As the spouse of a now-retired research scientist (cancer genetics) I've had a ring-side seat to the whole "peer-review" process for the past 45 years. It's definitely not as "scientific" as one would hope.
You might find this article interesting:
Peer Review is Not Scientific. Although written by someone in the social sciences, I can tell you that much of what he says about the peer-review process in his field holds equally true in the so-called hard-sciences.
Although he doesn't come right out and say it, I think the article's author thinks that paying scientists to do peer review would solve the problems and I don't think that is necessarily the best approach. A better one, IMHO, would be to reveal the names of the scientists who reviewed papers that get accepted for publication... and then make their "reviews" available to anyone interested in seeing them. And, also allow/encourage those who do such reviews to add the work to their CVs so it counts as professional work. And, if a paper is rejected for publication, let the scientists who wrote the paper know who the scientists are who reviewed it.
In addition to the issues raised in the article linked above, papers authored (or co-authored) by someone with name-recognition in the field are MUCH more likely to be accepted for publication that papers submitted by an unknown. Young scientists are so aware of this so well that they fall all over themselves to invite "name" scientists to "collaborate" with them on a projects just so they can add that person as a co-author. The name scientist may do little more than offer a single suggestion and (possibly) read over the finished paper before it is published!
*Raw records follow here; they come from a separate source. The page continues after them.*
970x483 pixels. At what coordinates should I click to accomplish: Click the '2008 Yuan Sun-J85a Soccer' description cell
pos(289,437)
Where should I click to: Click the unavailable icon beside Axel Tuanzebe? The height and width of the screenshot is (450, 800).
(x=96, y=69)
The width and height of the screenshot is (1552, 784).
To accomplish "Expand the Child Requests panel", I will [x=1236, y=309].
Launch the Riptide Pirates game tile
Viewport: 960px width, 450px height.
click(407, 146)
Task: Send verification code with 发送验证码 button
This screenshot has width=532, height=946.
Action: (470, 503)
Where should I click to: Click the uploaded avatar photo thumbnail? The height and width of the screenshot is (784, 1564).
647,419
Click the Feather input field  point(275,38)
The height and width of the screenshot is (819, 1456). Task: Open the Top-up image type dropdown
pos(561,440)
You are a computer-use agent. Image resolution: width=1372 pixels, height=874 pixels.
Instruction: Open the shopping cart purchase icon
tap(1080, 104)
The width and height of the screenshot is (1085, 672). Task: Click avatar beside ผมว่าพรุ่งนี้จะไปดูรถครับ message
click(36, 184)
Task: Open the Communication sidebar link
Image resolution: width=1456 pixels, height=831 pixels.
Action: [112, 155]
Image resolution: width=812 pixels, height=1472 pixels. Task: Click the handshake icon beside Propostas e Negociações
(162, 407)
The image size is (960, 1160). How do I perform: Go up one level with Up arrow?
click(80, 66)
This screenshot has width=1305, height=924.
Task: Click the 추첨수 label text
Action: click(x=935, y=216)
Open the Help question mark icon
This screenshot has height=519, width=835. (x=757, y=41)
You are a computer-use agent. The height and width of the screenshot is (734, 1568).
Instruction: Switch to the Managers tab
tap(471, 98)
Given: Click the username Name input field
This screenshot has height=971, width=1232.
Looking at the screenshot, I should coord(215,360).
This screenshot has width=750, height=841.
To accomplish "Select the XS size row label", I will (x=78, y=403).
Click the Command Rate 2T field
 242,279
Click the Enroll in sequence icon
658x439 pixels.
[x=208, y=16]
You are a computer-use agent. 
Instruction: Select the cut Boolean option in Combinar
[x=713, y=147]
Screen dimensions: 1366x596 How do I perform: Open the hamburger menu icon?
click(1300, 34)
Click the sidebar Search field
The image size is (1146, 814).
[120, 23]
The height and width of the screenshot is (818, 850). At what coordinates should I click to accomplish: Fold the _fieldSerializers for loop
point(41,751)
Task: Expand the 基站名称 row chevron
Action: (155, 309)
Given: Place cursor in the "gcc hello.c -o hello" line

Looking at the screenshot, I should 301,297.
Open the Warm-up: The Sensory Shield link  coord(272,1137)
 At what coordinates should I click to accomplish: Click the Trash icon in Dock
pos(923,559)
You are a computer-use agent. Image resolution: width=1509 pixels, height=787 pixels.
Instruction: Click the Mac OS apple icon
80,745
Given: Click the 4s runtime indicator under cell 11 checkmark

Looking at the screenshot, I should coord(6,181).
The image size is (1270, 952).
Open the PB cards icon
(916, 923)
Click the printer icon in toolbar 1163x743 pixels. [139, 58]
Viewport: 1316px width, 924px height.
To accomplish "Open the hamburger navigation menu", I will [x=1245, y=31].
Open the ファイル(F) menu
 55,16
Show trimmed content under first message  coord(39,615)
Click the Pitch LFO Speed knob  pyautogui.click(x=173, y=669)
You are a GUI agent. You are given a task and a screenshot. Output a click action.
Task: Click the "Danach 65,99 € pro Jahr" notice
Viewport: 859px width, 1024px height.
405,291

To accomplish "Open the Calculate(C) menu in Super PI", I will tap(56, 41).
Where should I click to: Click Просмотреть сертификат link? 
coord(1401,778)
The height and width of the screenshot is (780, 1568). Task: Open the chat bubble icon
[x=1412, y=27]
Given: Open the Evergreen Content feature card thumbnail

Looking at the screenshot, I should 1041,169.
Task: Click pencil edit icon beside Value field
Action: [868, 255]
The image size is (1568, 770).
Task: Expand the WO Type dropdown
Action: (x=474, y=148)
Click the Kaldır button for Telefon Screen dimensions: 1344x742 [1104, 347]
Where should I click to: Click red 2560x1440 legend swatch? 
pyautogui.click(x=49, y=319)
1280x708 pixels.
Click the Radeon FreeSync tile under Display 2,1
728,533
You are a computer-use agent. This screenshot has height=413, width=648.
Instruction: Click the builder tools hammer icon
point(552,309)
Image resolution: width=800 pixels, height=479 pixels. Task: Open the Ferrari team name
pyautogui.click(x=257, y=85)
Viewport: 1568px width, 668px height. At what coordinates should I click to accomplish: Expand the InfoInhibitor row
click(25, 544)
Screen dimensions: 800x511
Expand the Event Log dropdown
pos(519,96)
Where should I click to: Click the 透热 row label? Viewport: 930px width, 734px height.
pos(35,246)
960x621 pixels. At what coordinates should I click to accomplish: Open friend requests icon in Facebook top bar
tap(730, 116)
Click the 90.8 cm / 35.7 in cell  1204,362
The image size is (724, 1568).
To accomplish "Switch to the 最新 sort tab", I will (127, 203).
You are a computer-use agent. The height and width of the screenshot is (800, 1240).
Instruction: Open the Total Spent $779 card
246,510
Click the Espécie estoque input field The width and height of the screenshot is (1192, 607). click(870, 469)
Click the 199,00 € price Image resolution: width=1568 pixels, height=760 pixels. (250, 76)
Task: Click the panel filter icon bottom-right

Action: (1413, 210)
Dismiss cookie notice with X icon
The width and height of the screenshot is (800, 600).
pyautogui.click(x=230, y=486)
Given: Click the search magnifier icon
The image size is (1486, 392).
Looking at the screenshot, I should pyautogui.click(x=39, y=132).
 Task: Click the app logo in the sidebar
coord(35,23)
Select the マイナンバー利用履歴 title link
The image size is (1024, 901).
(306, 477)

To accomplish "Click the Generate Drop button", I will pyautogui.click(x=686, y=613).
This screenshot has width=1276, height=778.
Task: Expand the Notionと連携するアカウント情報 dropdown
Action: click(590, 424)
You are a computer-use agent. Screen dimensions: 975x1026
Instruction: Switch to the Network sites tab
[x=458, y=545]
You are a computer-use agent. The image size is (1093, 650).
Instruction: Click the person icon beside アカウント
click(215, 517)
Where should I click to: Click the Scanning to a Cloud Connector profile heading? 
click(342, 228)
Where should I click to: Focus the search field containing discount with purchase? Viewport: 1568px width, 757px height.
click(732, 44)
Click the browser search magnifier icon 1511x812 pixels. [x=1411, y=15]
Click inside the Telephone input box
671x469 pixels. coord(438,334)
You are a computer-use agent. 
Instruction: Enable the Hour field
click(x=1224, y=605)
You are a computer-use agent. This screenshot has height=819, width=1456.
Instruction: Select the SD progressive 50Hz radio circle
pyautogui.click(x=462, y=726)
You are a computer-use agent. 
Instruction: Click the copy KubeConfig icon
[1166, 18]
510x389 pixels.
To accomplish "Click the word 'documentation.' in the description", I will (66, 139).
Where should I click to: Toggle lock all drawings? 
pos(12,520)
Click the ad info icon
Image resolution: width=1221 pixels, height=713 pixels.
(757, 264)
And, well known well-respected researchers who are asked by journals to perform peer-review will often accept the assignments and then pass them along to the underlings in their laboratory to do the actual reviews. The top dog may or may not even look over the review his/her underling has prepared before it gets sent back to the journal. The journal editors may THINK the well-known researcher did the review...which, of course, means that the next time the researcher submits a paper to that journal for consideration, he'll be given a certain amount of "priority" because they have an established relationship with him.
And of course there is always the problem that yet another paper that reinforces accepted dogma and (maybe) just barely pushes the envelope a tiny bit is much more likely to be understood by even the best-intentioned reviewer than an equally well-researched and well-written article that comes to a conclusion that flies in the face of dogma.
Also, people peer-reviewing a submitted paper DO NOT attempt to replicate the bench-work described in the papers they're reviewing and nobody expects them to. So when you write that "when published in a peer-reviewed journal, the scientist is asking other scientists to review it, test it for themselves..." I hope you're not under the impression that experiments and results described in a peer-reviewed journal have somehow been "replicated" by other scientists in other labs before the work is published. It doesn't happen that way! At most, all that peer-review means is that some other scientists have read the work and it passed their personal "smell tests"... which of course also means that it is UNLIKELY to have taken a stance too far removed from what those other scientists already believed to be true.
And, in this day and age of scrambling for research dollars, NOBODY has the time or money to merely duplicate someone else's published work to figure out if they get the same results. Everybody is trying to push the envelope and do something new because that's the only way to get research grants. So, at best, they'll take published results and try to replicate them only to the extent necessary to then add on some other step that goes just a little bit further. And, when a second scientist cannot replicate something that has been published in a respected peer-reviewed journal, he is usually told "you must be doing something wrong." Nobody ever wants to believe that maybe the published work was wrong in the first place!